Enjoy the undeniably good flavor of our jelly with a cheese plate (Wensleydale cheese is especially recommended) or spread it on your morning toast for a tangy, bittersweet mouthful of fruity flavor. The jelly will keep unopened for a year, but once opened, it keeps in the refrigerator for a few weeks.
- 4 pounds rowan berries (washed and stems removed)
- 3 pounds apples (peeled, cored, and quartered)
- 1 pound white sugar (for every 2 cups juice)
- water (filtered)
Gather the ingredients.
Put rowan berries and apples into a non-reactive large pan or stockpot (there should be room for the berries to reach a good rolling boil and not be crammed in).
Barely cover the fruit with cold water. Using medium-heat, bring the fruit to a boil.
Reduce the heat to low and simmer for 20 minutes, or until the fruit is soft.
Let the mixture cool off for 5 minutes and place, with a bowl underneath, in a jelly strainer bag overnight, at least 12 hours. It's very important not to squeeze the jelly bag to extract more juice as this will make the finished jelly cloudy. Although it will still be delicious, it won't look as pretty.
Measure the juice you've collected and weigh-out the correct amount of sugar as directed above.
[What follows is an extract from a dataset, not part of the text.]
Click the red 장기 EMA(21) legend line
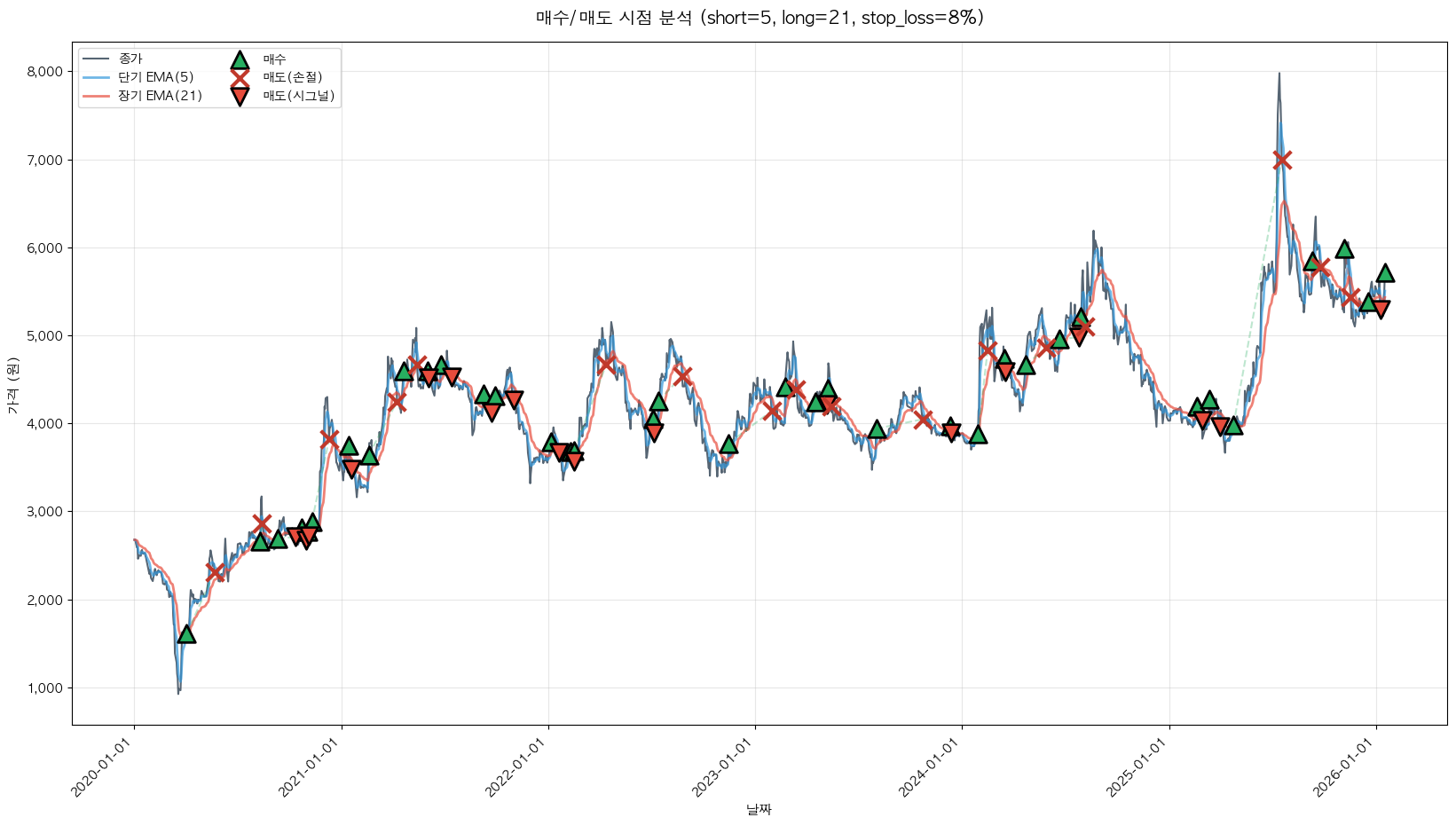The height and width of the screenshot is (825, 1456). 96,97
Add the juice and sugar to a clean non-reactive large pan or stockpot and simmer over low heat for 10 minutes until the sugar has dissolved.
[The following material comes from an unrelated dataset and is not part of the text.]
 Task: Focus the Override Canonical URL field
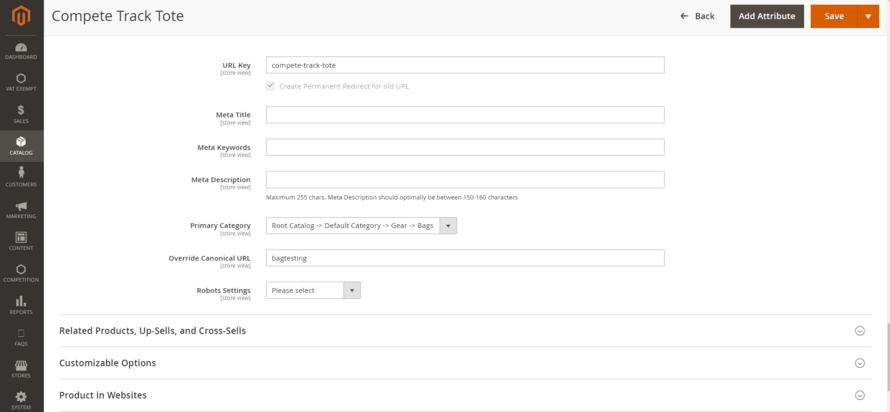[465, 258]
Increase the heat and cook at a full rolling boil for 5 minutes, then test for a set following a setting-point test.
When the jelly has reached the setting point, pour into hot, sterilized jars, seal and label.
Enjoy with game meats, cheeses, or toast!
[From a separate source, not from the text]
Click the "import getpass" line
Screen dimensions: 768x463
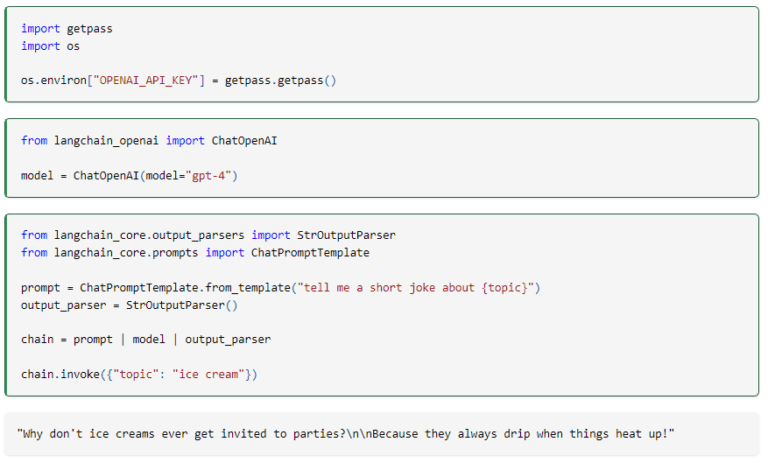pyautogui.click(x=66, y=28)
Are You Picking Rowan Berries?
The Mountain Ash trees rowan berries grow on are found throughout the countryside but they adorn city and urban areas as well. These berries arrive in late summer and fall. Keep in mind the following pointers when foraging for this delicious fruit:
- The berries come in very large clusters.
- Each berry is smaller than a blueberry.
- The leaves come in a teardrop shape of 10 to 14 leaves. They are dark green on the front and lighter green on the back. Each leaf has small "teeth" on the edges.
- The tree has dark bark and textured rings on it.
- Always harvest your berries away from highly trafficked areas as gas emissions can pollute the fruits.